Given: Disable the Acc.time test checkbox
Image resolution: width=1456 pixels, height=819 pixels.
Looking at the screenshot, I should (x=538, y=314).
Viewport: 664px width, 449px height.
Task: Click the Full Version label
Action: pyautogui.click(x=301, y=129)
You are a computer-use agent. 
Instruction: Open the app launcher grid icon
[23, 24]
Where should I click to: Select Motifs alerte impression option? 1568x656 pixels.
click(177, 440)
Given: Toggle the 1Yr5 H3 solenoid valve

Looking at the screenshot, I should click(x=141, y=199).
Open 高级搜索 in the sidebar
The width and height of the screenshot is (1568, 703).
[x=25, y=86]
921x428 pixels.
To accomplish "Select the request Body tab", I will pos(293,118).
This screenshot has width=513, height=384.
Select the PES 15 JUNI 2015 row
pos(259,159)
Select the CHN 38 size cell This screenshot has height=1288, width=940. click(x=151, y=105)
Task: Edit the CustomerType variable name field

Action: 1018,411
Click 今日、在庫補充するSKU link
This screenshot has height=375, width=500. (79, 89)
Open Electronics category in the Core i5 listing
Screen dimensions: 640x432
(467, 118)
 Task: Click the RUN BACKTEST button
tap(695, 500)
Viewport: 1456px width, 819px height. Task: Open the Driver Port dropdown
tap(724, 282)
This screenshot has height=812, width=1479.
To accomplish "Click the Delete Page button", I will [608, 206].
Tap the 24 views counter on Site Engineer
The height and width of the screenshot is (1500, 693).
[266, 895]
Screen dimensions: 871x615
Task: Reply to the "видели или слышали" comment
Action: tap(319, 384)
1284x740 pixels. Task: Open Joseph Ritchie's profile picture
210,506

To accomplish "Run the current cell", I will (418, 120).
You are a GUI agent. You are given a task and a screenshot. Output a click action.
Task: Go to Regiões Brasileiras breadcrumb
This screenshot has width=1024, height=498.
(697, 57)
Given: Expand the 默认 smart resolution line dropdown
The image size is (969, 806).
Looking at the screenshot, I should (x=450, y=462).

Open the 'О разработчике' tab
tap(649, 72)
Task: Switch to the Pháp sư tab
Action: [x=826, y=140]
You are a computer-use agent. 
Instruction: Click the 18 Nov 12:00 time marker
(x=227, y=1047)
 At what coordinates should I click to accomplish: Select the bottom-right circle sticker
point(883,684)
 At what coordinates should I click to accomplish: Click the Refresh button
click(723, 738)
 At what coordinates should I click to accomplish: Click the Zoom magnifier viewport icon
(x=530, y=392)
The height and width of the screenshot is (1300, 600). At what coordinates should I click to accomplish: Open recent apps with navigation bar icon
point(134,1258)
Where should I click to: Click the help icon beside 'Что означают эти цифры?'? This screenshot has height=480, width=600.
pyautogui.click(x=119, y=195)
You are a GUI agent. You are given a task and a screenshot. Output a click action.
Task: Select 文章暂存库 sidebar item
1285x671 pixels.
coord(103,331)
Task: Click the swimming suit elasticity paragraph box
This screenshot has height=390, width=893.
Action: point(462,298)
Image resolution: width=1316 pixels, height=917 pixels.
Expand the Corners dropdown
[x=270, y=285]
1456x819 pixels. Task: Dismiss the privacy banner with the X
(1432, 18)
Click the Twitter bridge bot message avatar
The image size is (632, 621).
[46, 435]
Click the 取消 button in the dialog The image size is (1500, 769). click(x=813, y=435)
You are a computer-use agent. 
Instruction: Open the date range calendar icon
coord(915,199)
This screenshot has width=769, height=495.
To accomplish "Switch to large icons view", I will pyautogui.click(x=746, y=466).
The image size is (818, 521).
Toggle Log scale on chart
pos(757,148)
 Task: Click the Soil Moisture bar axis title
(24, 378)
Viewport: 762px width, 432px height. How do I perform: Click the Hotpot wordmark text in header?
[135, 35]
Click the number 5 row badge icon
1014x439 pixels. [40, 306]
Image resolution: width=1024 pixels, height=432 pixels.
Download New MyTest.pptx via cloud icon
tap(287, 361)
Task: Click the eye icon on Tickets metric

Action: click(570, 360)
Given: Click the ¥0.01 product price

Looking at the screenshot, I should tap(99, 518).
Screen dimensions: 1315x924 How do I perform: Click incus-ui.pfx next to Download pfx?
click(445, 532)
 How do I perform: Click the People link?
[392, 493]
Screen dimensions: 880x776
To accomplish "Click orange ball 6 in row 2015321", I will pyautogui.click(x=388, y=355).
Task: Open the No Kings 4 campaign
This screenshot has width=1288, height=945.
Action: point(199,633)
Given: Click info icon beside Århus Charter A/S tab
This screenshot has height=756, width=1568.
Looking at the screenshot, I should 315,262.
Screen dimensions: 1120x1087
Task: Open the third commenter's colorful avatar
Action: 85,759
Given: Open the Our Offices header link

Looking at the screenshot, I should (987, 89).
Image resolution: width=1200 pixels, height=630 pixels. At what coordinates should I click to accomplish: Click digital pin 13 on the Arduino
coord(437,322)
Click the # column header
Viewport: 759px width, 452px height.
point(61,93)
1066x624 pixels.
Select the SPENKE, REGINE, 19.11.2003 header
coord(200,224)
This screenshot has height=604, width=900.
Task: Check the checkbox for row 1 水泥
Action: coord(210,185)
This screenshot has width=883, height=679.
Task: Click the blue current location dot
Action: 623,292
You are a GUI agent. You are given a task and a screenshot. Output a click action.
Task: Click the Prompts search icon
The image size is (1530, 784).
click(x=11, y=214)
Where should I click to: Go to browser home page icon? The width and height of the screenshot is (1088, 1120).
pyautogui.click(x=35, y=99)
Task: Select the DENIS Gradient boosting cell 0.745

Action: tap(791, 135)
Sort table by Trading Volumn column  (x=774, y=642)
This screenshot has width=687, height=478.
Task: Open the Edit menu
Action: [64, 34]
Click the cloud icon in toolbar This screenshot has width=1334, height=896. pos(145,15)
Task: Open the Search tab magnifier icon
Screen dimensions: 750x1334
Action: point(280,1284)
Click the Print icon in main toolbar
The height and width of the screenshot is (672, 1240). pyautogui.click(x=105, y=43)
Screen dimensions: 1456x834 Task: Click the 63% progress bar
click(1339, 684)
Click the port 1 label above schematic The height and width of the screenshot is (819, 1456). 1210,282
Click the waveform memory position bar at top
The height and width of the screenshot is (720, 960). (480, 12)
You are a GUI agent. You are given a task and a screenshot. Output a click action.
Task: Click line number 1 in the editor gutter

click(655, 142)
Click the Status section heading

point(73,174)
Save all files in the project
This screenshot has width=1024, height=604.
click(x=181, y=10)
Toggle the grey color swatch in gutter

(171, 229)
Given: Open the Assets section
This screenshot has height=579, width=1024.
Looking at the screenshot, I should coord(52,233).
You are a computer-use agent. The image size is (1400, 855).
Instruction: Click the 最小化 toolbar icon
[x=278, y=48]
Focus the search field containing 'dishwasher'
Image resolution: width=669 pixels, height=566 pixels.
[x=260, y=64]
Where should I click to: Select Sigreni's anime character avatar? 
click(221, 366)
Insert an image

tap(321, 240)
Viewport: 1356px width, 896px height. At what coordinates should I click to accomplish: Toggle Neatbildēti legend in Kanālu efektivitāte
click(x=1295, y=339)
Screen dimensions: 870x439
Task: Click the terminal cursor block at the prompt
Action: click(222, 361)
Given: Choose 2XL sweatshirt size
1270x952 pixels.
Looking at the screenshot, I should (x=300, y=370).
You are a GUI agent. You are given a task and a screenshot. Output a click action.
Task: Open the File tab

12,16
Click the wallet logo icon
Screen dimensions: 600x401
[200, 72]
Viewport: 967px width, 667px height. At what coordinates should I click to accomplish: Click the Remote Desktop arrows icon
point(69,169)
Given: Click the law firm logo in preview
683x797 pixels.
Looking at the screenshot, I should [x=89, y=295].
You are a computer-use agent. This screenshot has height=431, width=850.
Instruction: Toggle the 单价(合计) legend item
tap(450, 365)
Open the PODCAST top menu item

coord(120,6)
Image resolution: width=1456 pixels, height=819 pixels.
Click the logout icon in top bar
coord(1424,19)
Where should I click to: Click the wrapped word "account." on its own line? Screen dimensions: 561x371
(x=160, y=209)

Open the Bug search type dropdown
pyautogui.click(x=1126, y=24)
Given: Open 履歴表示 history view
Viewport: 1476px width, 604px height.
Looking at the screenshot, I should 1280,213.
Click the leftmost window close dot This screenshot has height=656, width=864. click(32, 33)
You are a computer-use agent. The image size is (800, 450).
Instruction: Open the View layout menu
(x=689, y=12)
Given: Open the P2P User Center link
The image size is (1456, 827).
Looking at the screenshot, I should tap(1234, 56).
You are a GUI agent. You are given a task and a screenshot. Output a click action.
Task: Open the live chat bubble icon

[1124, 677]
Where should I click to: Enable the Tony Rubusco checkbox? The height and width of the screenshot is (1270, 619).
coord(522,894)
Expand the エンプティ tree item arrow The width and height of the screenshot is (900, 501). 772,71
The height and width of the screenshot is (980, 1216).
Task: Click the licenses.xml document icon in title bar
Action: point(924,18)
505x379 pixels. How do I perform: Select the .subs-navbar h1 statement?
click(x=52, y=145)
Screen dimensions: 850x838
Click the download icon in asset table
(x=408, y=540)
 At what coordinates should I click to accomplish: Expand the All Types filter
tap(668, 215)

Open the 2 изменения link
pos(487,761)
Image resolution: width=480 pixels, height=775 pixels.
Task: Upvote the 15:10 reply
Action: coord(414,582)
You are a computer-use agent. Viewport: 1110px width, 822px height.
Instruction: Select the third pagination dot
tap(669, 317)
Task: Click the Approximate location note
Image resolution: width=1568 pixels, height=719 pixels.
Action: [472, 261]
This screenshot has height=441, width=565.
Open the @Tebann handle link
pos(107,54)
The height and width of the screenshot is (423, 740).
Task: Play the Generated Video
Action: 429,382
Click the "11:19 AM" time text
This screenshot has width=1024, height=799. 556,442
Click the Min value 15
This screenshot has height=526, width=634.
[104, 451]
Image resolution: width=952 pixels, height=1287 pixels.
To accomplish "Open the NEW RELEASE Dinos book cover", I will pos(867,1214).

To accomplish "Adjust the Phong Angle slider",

# # # # # # #

-- YOUR GOAL --
Convert the lines above into a JSON list of strings, one string per line and blank lines omitted, beginning with the line containing "Select the CHN" and continuing through the line containing "Action: tap(319, 384)".

-- TASK ANSWER --
[
  "Select the CHN 38 size cell This screenshot has height=1288, width=940. click(x=151, y=105)",
  "Task: Edit the CustomerType variable name field",
  "Action: 1018,411",
  "Click 今日、在庫補充するSKU link",
  "This screenshot has height=375, width=500. (79, 89)",
  "Open Electronics category in the Core i5 listing",
  "Screen dimensions: 640x432",
  "(467, 118)",
  " Task: Click the RUN BACKTEST button",
  "tap(695, 500)",
  "Viewport: 1456px width, 819px height. Task: Open the Driver Port dropdown",
  "tap(724, 282)",
  "This screenshot has height=812, width=1479.",
  "To accomplish \"Click the Delete Page button\", I will [608, 206].",
  "Tap the 24 views counter on Site Engineer",
  "The height and width of the screenshot is (1500, 693).",
  "[266, 895]",
  "Screen dimensions: 871x615",
  "Task: Reply to the \"видели или слышали\" comment",
  "Action: tap(319, 384)"
]